[Haskell-cafe] Re: Haskell performance (again)!

Sun Oct 8 15:53:01 EDT 2006

Hello,

admittedly, there is a lack of material on lazy evaluation and
performance. IMHO, the current wiki(book) and other articles are
somewhat inadequate which stems from the fact that current rumor is
"strictness is fast" and "arrays must be unboxed" or so. I don't agree
with this, so I post some remarks about performance in general and with
laziness in particular.

My first remark about performance is unfair and amounts to discuss the
issue away:
* The programmers viewpoint about performance in Haskell should be a
lazy one, i.e. you think about the performance of your code only when
its forced by someone else. If no one complains, do not even waste a
second thinking about it.

So

> type Poly = [(Int,Int)]
>
> addPoly1 :: Poly -> Poly -> Poly
> addPoly1 p1@(p1h@(p1c,p1d):p1t) p2@(p2h@(p2c,p2d):p2t)
>    | p1d == p2d = (p1c + p2c, p1d) : addPoly1 p1t p2t
>    | p1d < p2d = p1h : addPoly1 p1t p2
>    | p1d > p2d = p2h : addPoly1 p1 p2t
> addPoly1 p1 [] = p1
> addPoly1 [] p2 = p2
> addPoly1 [] [] = []

is the right thing to do. Point. With that viewpoint, your sorrows will
fade away :) Mine do.

In my experience, clean code by far outweighs any performance issues as
it allows one to reduce the complexity of the programming task until it
actually becomes tractable. As example, Darcs' patch mechanism is almost
impossible to code in a non-functional language. And what about those
open source / freeware game web sites where one reads "at some point my
code base became absolutely unmaintainable and I had to abandon this
project" ?

Linked to that is the advent of scripting languages like perl, python,
tcl. Why do people use these interpreted languages as there are the
coffins of performance? IMHO, there also already is the trend to buy
medium abstraction (Java, Objective-C) by deliberately selling away
performance (Java programs are so lame, Objective-C can be speed up 10%
by optimizing the msg_send() assembly) and i think: Haskell has a much
better benefit-to-cost ratio then the others.

The second remark is:
* On machine level, Laziness is an overhead, but it's only a constant
factor. *Constant factor*!

There is a story about this in S. Skiena's "The Algorithm Design Manual"
where some guy eats all the CPU of a supercomputer for a stupid task
which he programmed using an asymptotically mediocre algorithm. Ouch.

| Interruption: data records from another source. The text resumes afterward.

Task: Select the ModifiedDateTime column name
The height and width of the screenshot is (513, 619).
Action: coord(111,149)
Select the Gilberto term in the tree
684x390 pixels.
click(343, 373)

This already applies to your polynomials: are you sure [(Int,Int)] is
the right data structure to fulfill your performance requirements on the
asymptotic running time of your intended operation? Or should you use
  Data.Map Int Int
which grants O(log n) random access (by index i) to every coefficient
a_i as opposed to the list case where you can only fetch a_i in O(n) time?
The answer is that your original representation is quite suitable as the
common operations +,*,diff,evaluation etc. for polynomials have no "a
priori" knowledge about which coefficients are 0 and which are not, they
have to discover it anyway. Only internally * needs a finite map to
collect common degrees. You can even write a function sum ::
[Polynomial] -> Polynomial which uses a finite map to collect degrees
and define + and * in terms of it.

By the way, I don't know any imperative hobby programmer for which
mutable arrays are not the one and for all collection data structure.
Haskell offers a much easier access to data structures like binary
search trees with appropriate polymorphism. IMHO, Haskell is even the
first language to have a binary search tree library which offers
satisfying generality and ease of use. This makes your program faster!

Only the third remark starts to be about performance in Haskell itself:
* Haskell is a lazy language. Why to make this your enemy, why to swim
against the currents by making your programs more strict?

As I remember, Cale once said on IRC how the relative strength of
strictness / laziness applies on functions which operate on the
different data sizes:
small -> small    doesn't really matter
                  (minor lazy overhead but we have
                   strictness analysis)
large -> small
  every part of the large thing is needed in calculation
                  strictness wins
large -> small
  only parts are needed
                  lazyness wins
large -> large    depends on large input like above
                  but roughly same otherwise
small -> large    roughly same

Only in the case where strictness wins, you have to insert a seq or two.
 As a rule of thumb, all recursive data structures like lists and trees
are large. Int's are small. The point is that when you are given an Int,
the first look at it will reveal all information about it. In case of a
list, a first look only reveals the first element.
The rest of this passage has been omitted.